PROBLEM STATEMENT>
For the material below, output exactly the span from the line with "You are a computer-use agent." to the line with "Instruction: Toggle the 简洁模式 switch", including both, and nothing besides.

DATASET EXTRACT>
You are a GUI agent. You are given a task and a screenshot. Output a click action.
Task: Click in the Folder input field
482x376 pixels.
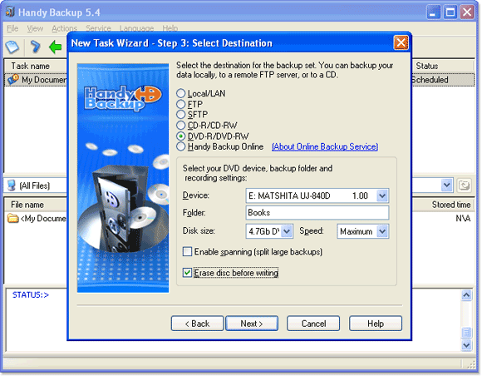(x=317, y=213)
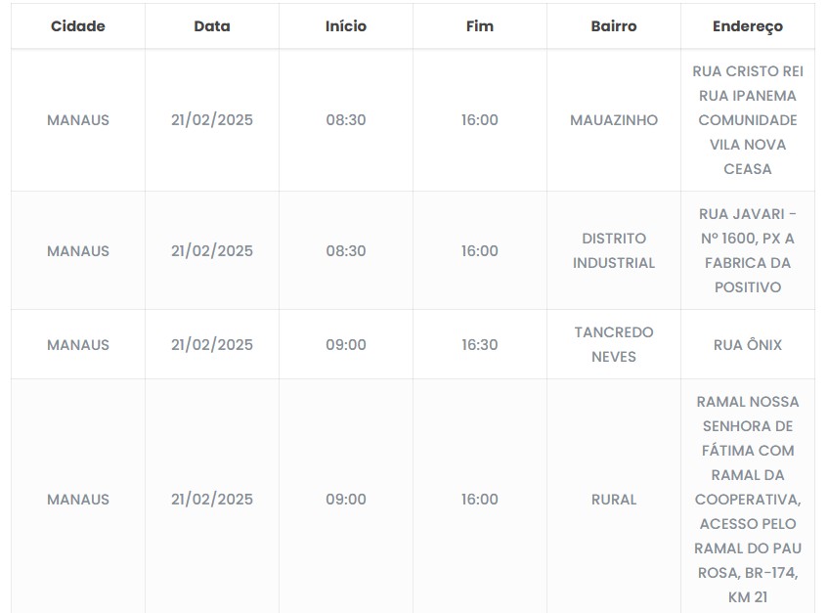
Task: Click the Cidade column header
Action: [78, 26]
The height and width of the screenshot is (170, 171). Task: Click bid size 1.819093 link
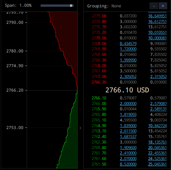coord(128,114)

==

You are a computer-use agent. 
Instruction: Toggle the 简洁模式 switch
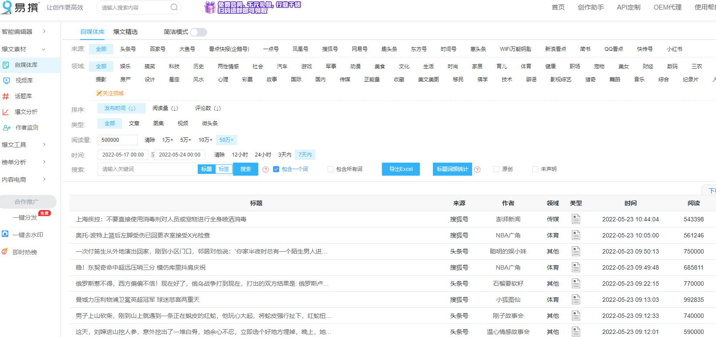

==

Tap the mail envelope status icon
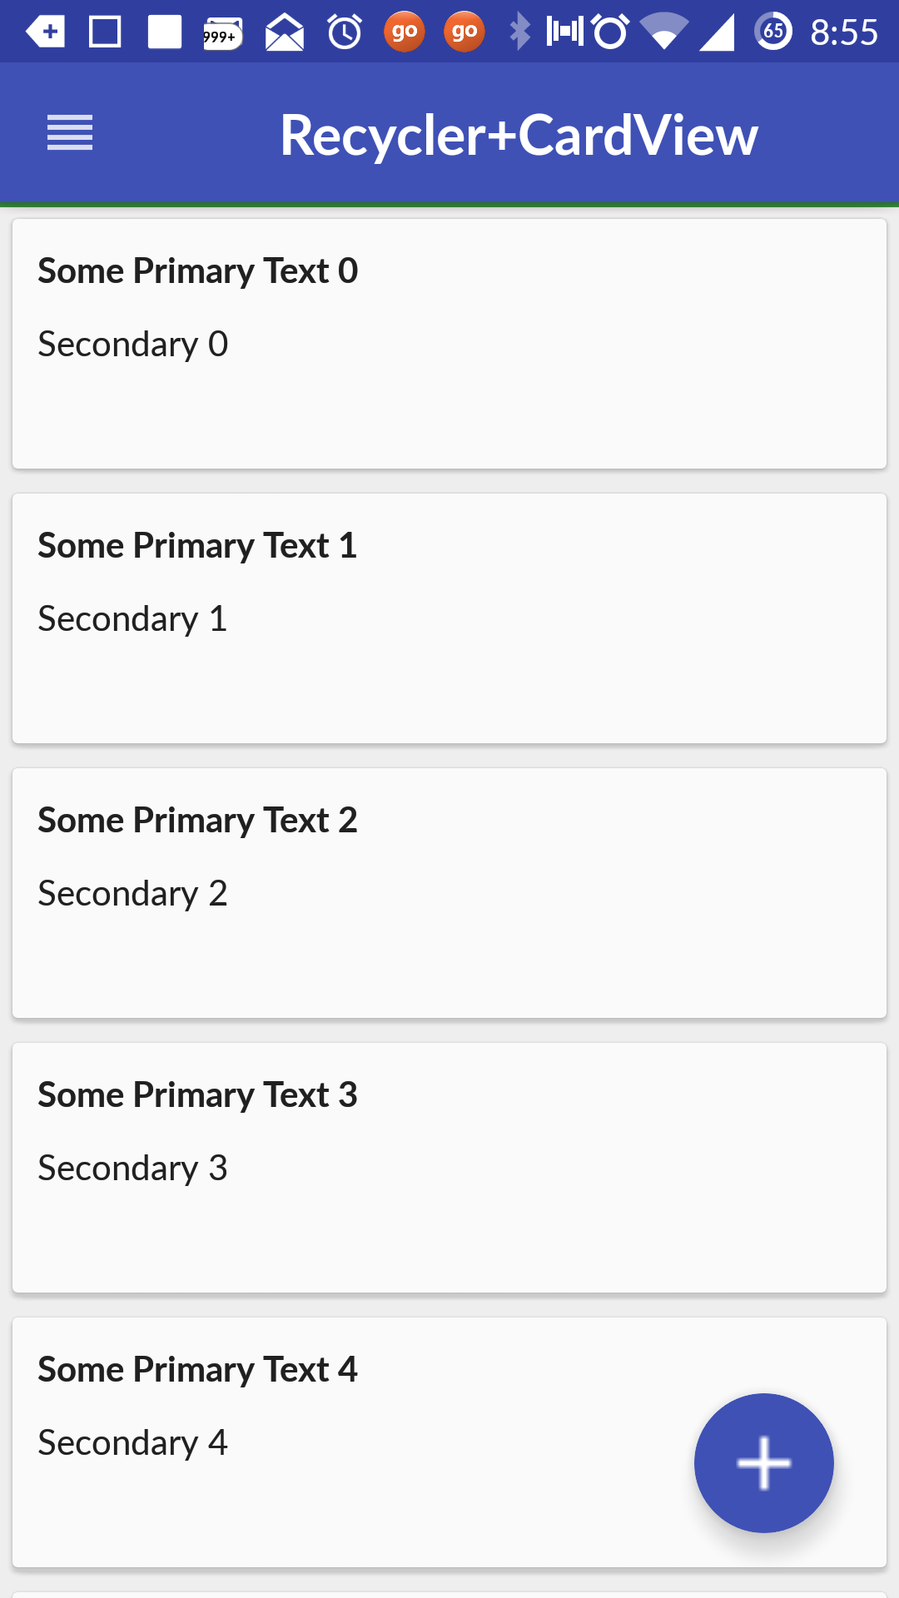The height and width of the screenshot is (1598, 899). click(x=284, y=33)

ANSWER BOX>
You are a computer-use agent. 
Instruction: Toggle the 简洁模式 switch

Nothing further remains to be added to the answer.